It is important in the design and planning of buildings, particularly offices and homes, to give consideration to prevention of the spread of fire. There are basically three types of fire resistant glass product which are currently used in buildings. Firstly, there is glass which is produced with a wire mesh or other fire resistant material cast or laminated into the structure which of course reduces the visibility through the glass. Whilst this type of glass easily breaks when subjected to heat and flames, the fire resistant material (eg. wire mesh) therein will hold the glass in place to resist spread of fire. This first type of glass product also has the disadvantage of permitting radiation of heat to the area beyond the glass. Secondly, there is clear glass which will not break for at least half-an-hour when subjected to intense heat in a test defined in British Standard BS 476, parts 20, 22 and others, i.e. upon build-up of heat to 900.degree. C. This product will prevent the spread of flame but will not stop radiation of heat to the area beyond the glass. Thirdly, there is glass which will not break for at least half-an-hour when subjected to intense heat (as laid down by BS 476), and will also prevent the radiation of intense heat to the area beyond the glass. This product is currently produced in a series of laminates of glass and other materials which combine to prevent the conduction of heat.
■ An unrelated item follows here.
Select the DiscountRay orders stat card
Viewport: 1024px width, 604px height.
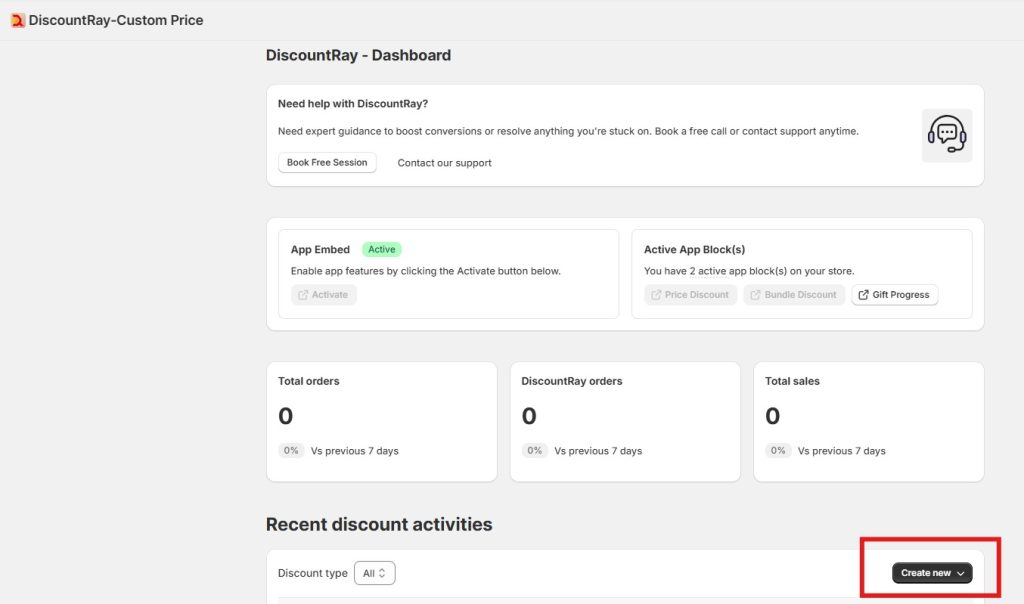point(625,421)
The third type of glass (the laminated product) is generally expensive and heavy, and whilst the first type of glass is considerably cheaper, it is not usually aesthetically pleasing. The second type of glass can give good fire resistance without necessarily being very expensive, and whilst still being aesthetically pleasing.
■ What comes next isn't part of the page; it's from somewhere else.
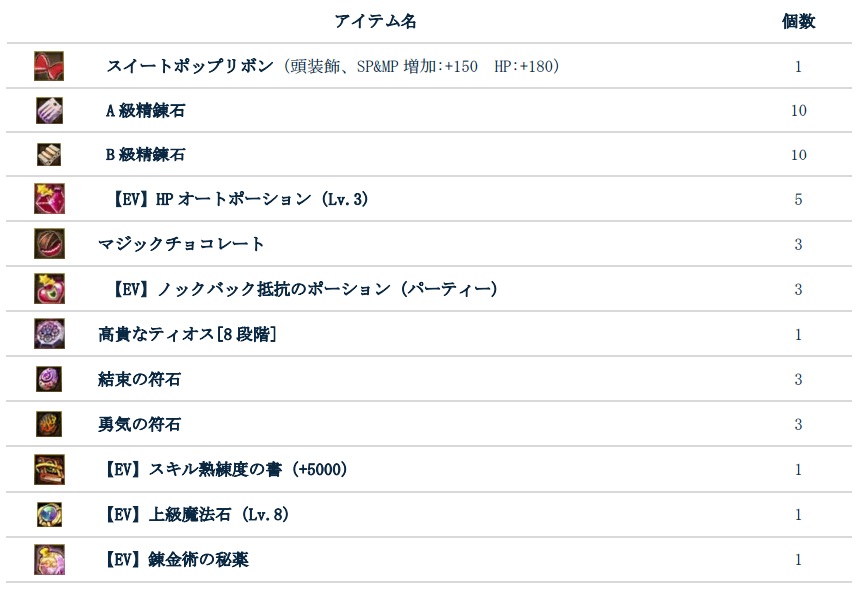
Task: Click the マジックチョコレート chocolate icon
Action: point(49,244)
There are two fire resistant products currently available which are of this second type. The first of these is a sheet of borosilicate glass. Borosilicate glass is of its nature relatively fire resistant. However, it cannot be satisfactorily toughened by tempering and thus does not meet certain "safety glass" requirements such as those of British Standard 6206A. Furthermore, borosilicate glass is more expensive than ordinary silica glass. The second product is a clear ceramic based product which has excellent fire resistance but has very poor optical quality and is not suitable as a simple replacement for ordinary window or panel glass.
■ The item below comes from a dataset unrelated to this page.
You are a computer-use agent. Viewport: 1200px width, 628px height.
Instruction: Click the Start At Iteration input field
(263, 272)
It would be highly advantageous to be able to provide a fire resistant glass product of the second type described above, made from ordinary silica based glass since this is relatively inexpensive and it has excellent optical properties. However, silica based glass is not of itself fire resistant: it shatters when exposed to intense heat. Further, toughening the glass by tempering does not significantly affect its fire resistant properties: it still shatters when exposed to intense heat.
We have now found that a fire resistant product of the second type described above, can be made from silica based glass. Thus, we have devised a glass for use in buildings particularly where it is deemed desirable or necessary to prevent the rapid spread of fire and, at the same time, to give the appearance of a standard piece of "coated" glass. In particular, we have found a way in which such a fire-resistant glass can be made in a relatively simple and economic way.